### Exercise requirements
Everything from the first line of the data below through the line that contains "Task: Select the" should be written out exactly, please, and nothing more; the pictures stay out.

### Extracted material
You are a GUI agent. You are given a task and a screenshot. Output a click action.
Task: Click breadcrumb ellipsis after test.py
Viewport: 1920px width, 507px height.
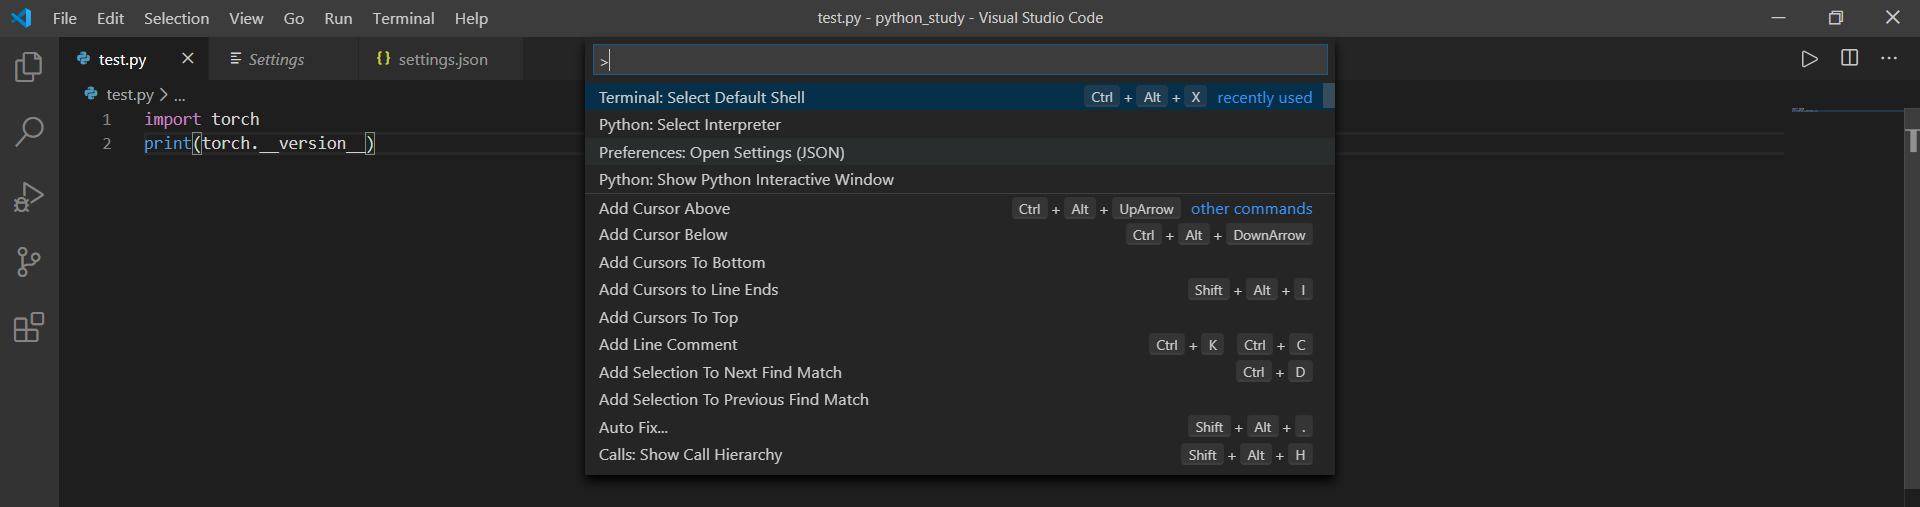point(180,95)
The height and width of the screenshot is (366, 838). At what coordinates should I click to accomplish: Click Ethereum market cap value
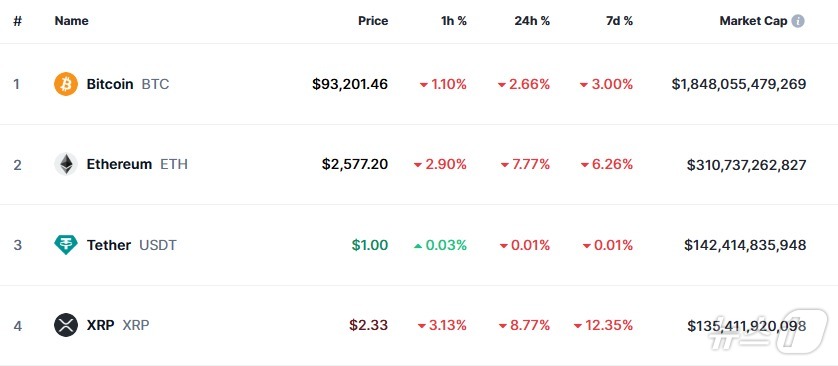coord(746,165)
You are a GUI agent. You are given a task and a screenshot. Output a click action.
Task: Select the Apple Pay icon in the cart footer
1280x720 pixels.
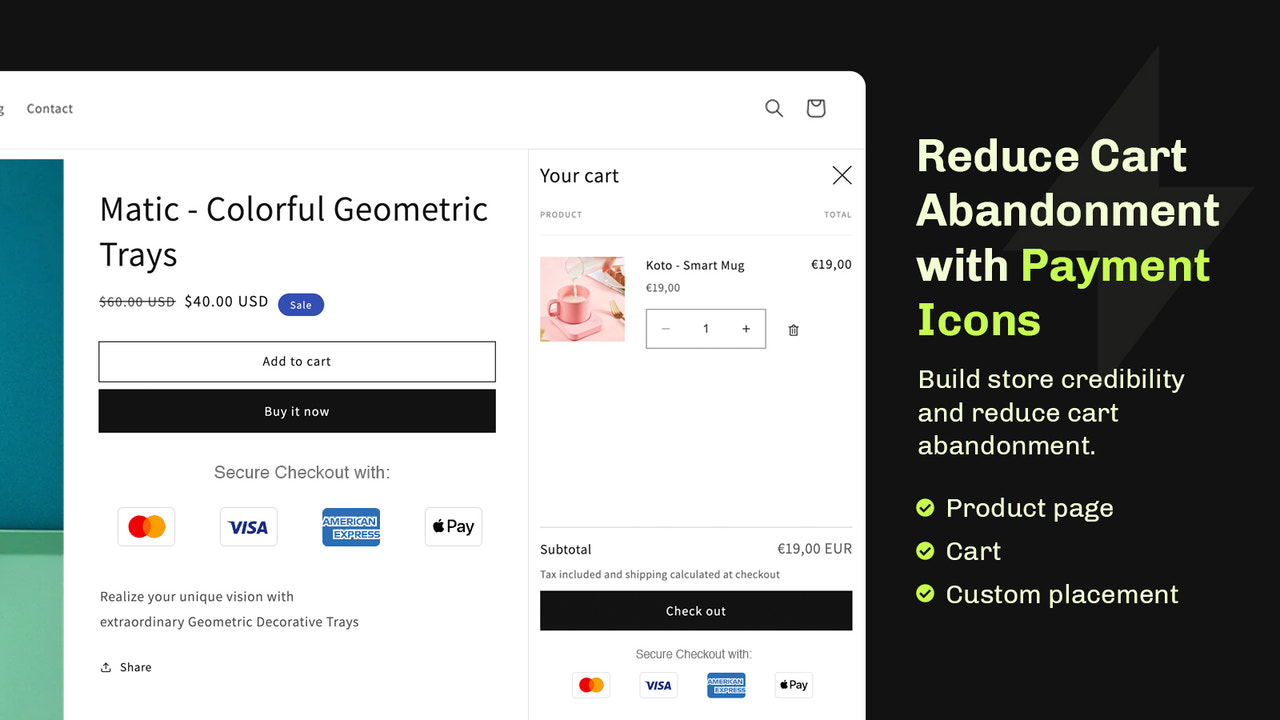point(793,685)
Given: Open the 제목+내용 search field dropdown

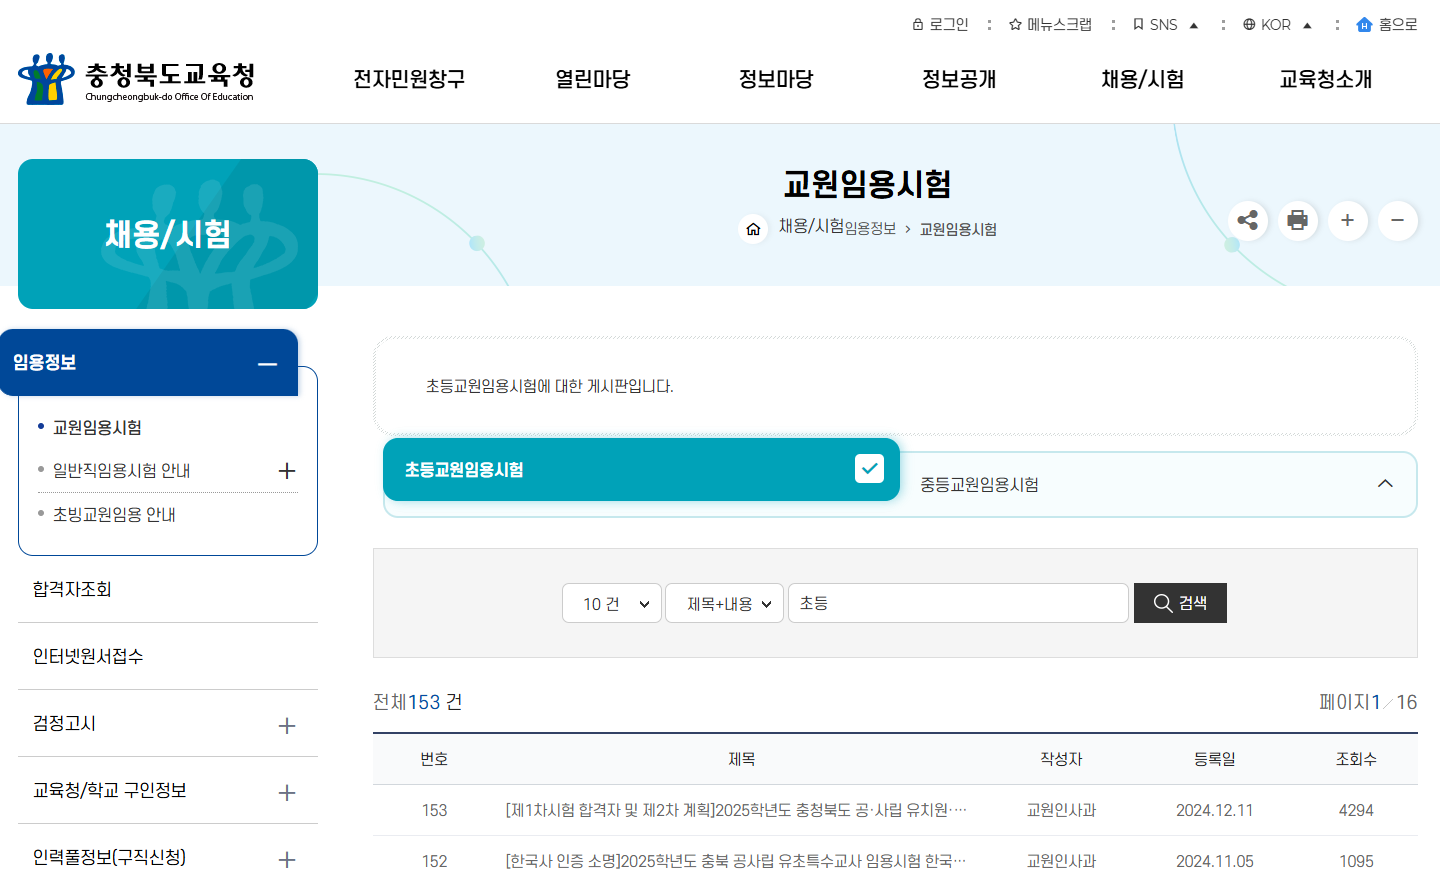Looking at the screenshot, I should point(724,603).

### Solution
You are a GUI agent. You are given a task and a screenshot. Output a click action.
Task: Click breadcrumb ellipsis after test.py
Viewport: 1920px width, 507px height.
point(180,95)
The height and width of the screenshot is (366, 838). At what coordinates should I click to accomplish: Click Ethereum market cap value
coord(746,165)
You are a GUI agent. You are given a task and a screenshot. Output a click action.
Task: Select the Apple Pay icon in the cart footer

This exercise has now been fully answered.